Comet 67P/Churyumov-Gerasimenko is a rubber-duck shaped body about 2.5 miles across at its longest point. Rosetta spent the last 10 years looping around the solar system before it finally met up with the comet on Aug. 6.
Rosetta will continue to tag along with the comet over the next year as it zips closer to the sun, but to help scientists get a close look at the comet’s icy nucleus, Rosetta will send a small lander down to the comet’s surface.
Since August the spacecraft has circled closer and closer to the comet, eventually coming within 19 miles of it. At that distance, it can see that Comet 67P is a topographically dramatic world, with steep slopes and deep crevices and a scattering of boulders on its dark surface. That makes for pretty pictures, but is not great for finding landing sites. Part of the appeal of Site J, therefore, lies in its relatively shallow slopes, that should reduce Philae’s chance of toppling over as it lands on the surface.
There are other benefits to the site as well, scientists say. Site J appears to be mostly boulder-free, and it gets enough daily light to allow the lander to recharge its batteries. It will also provide a relatively straightforward trajectory for landing. The Landing Site Selection Group expects it will take the Philae lander about seven hours to descend to the site.

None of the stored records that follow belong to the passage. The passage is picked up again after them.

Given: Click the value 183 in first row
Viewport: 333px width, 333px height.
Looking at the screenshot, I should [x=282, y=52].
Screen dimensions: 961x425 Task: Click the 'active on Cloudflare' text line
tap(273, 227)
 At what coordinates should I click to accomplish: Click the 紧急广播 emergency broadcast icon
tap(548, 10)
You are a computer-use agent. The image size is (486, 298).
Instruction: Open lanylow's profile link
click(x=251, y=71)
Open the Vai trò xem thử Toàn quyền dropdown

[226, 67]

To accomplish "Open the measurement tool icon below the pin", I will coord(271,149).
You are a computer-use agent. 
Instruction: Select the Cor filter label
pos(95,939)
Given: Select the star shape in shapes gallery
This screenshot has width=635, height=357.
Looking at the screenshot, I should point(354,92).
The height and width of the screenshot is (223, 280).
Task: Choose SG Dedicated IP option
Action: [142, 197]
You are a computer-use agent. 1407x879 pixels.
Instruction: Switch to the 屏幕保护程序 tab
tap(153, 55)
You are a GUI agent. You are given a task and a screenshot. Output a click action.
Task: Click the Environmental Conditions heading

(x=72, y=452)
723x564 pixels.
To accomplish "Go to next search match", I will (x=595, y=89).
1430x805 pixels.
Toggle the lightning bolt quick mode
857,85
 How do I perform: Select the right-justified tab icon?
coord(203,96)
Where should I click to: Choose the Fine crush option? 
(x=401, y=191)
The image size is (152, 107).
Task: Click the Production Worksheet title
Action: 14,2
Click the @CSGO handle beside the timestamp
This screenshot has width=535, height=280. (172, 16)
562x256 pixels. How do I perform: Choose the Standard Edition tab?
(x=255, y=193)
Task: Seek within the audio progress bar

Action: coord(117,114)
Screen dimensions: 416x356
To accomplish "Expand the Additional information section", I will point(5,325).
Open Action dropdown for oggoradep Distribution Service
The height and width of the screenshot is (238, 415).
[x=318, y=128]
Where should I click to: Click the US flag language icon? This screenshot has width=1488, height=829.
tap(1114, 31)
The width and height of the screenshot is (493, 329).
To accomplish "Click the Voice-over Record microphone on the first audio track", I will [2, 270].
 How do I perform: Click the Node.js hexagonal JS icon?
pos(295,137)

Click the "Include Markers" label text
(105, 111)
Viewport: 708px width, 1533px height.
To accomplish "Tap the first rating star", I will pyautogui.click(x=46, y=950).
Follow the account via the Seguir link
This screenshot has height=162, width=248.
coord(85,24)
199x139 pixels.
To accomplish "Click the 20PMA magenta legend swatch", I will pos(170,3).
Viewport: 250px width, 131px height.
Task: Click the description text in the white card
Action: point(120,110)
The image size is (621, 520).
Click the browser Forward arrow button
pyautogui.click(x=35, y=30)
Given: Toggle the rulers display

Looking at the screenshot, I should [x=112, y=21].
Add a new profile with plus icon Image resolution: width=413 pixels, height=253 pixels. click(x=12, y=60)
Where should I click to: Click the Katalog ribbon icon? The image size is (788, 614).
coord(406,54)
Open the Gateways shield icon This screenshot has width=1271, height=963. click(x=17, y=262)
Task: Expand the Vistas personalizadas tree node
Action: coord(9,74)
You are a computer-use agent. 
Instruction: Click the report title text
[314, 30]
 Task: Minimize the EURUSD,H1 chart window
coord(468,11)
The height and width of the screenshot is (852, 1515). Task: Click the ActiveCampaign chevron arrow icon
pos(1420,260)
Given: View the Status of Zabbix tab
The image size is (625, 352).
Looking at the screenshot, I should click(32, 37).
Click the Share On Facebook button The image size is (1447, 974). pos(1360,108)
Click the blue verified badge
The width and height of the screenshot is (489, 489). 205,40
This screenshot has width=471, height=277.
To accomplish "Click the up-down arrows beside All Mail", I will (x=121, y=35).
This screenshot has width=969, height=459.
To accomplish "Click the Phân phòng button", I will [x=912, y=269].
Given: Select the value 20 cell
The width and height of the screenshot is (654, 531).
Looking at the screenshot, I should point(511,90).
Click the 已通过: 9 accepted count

“‘J’ isn’t perfect, but overall it just rates better than the other candidate sites,” said Joel Parker, director at the Southwest Research Institute and a deputy principal investigator Alice UV spectrograph on the Rosetta mission.
The lander itself is just 30 inches high and 3 feet across, but it is equipped with 10 instruments to help scientists better understand the composition of a comet’s nucleus, and how it changes as it nears the sun.
“We don’t know if comets are ephemeral things held together like snowflakes or really had like a rock or a snowball,” Alexander said. “You can only tell by landing on it and drilling into it.”
To help Philae stick to the comet, which has very little gravity, the lander will drill into the surface with ice screws almost as soon as it lands. It also has a harpoon system that will shoot into the ground.
Philae is currently scheduled to land on Comet 67P on Nov. 11. Between now and then, the Landing Site Selection Group will be busy analyzing the site for boulder distribution and to make the final call.
“We are really nervous,” said Alexander. “There is a lot of risk, which means this may not work. People don’t appreciate that as much as they should.”